§ GIVEN EXERCISE 1
Please list every person, publication, website, and court named in the passage on majority rule and minority rights.
§ GIVEN EXERCISE 2
Answer these questions from the passage on majority rule and minority rights:
(a) Whose job is it to overturn laws that infringe on the rights of the minority?
(b) Which court did the article by Ben Wittes criticize?
(c) Which two factors does the quoted reasoning call totally irrelevant in judging a court decision that strikes down a law on constitutional grounds?
§ GIVEN EXERCISE 3
Carry the passage on majority rule and minority rights forward from its final sentence, in the same voice.

§ SOURCE DOCUMENT
** begin **

There have been many times that we’ve had discussions with visitors to TheZoo about why the majority doesn’t always rule in this country.  It really has nothing to do with whether or not something is fair.  The majority may be against gay marriage or other issues, but our Constitution is set up to protect minority rights against the majority.  It’s the job of the courts to overturn laws passed, by the people or by legislation, which infringe on the rights of the minority. 

Glenn Greenwald explains it very well in his response to an article by Ben Wittes in The New Republic (sorry, I’m not linking to it), which criticizes the California Supreme Court for striking down that state’s discriminatory marriage law.  Wittes expresses his concern about the court getting involved in overturning the law, crying out that the majority of Californians supported it, and the judges are interfering with Democracy!  This, as we all know, and as Greenwald so clearly explains, is NOT Democracy.

[Wittes'] reasoning — that it undermines “democracy” and constitutes judicial tyranny when a court strikes down a popular law — is so pervasive every time there is a controversial court decision. But it is as woefully misinformed as it is common. That a law invalidated by a court is supported by a large majority is not an argument supporting the conclusion that the court’s decision was wrong. Central to our system of government is the premise that there are laws which even the largest majorities are prohibited from enacting because such laws violate the constitutional rights of minorities. Thus, the percentage of people who support the law in question, and how lengthy and painstaking the process was that led to the law’s enactment, is totally irrelevant in assessing the propriety of a court decision striking down that law on constitutional grounds.

** end **

§ MATERIAL SUPPLIED
** begin **

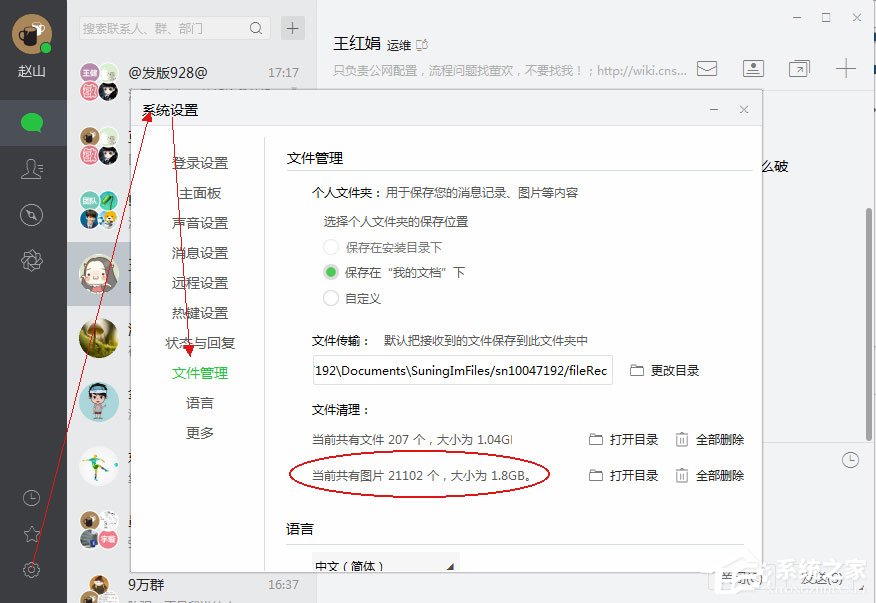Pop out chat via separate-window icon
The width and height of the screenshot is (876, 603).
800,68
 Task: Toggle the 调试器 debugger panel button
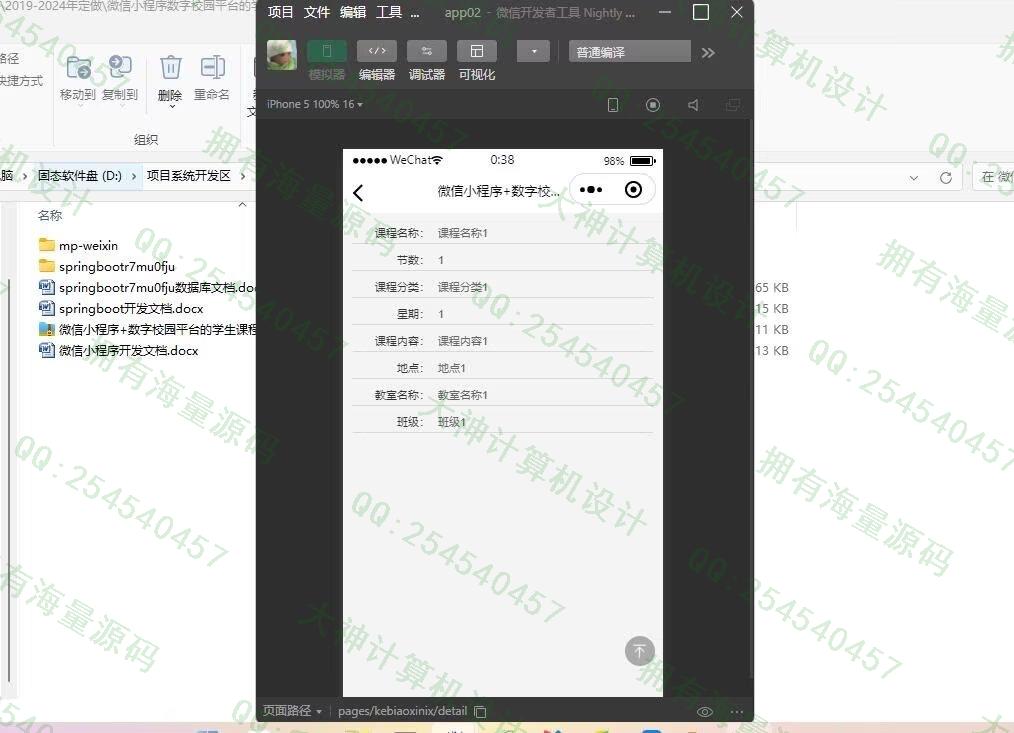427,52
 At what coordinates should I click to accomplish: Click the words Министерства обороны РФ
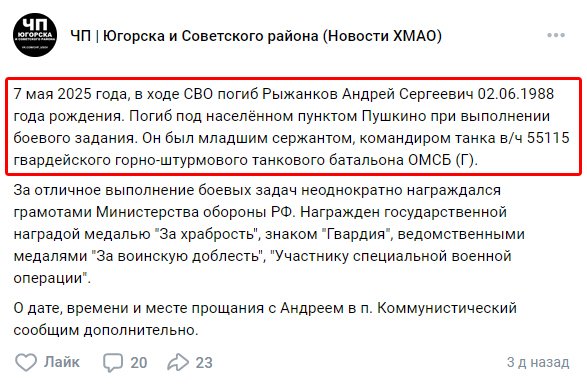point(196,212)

** end **

§ TASK OUTPUT 1
TheZoo
Glenn Greenwald
Ben Wittes
The New Republic
California Supreme Court

§ TASK OUTPUT 2
(a) The courts.
(b) The California Supreme Court.
(c) The percentage of people who support the law, and how lengthy and painstaking the process was that led to the law's enactment.

§ TASK OUTPUT 3
Contrary to Wittes’ extremely confused argument, a court striking down a law supported by large majorities is not antithetical to our system of government. Such a judicial act is central to our system of government. That’s because, strictly speaking, the U.S. is not a “democracy” as much as it a “constitutional republic,” precisely because constitutional guarantees trump democratic majorities. This is all just seventh-grade civics, something that the Brookings scholar and those condemning the California court’s decision on similar grounds seem to have forgotten.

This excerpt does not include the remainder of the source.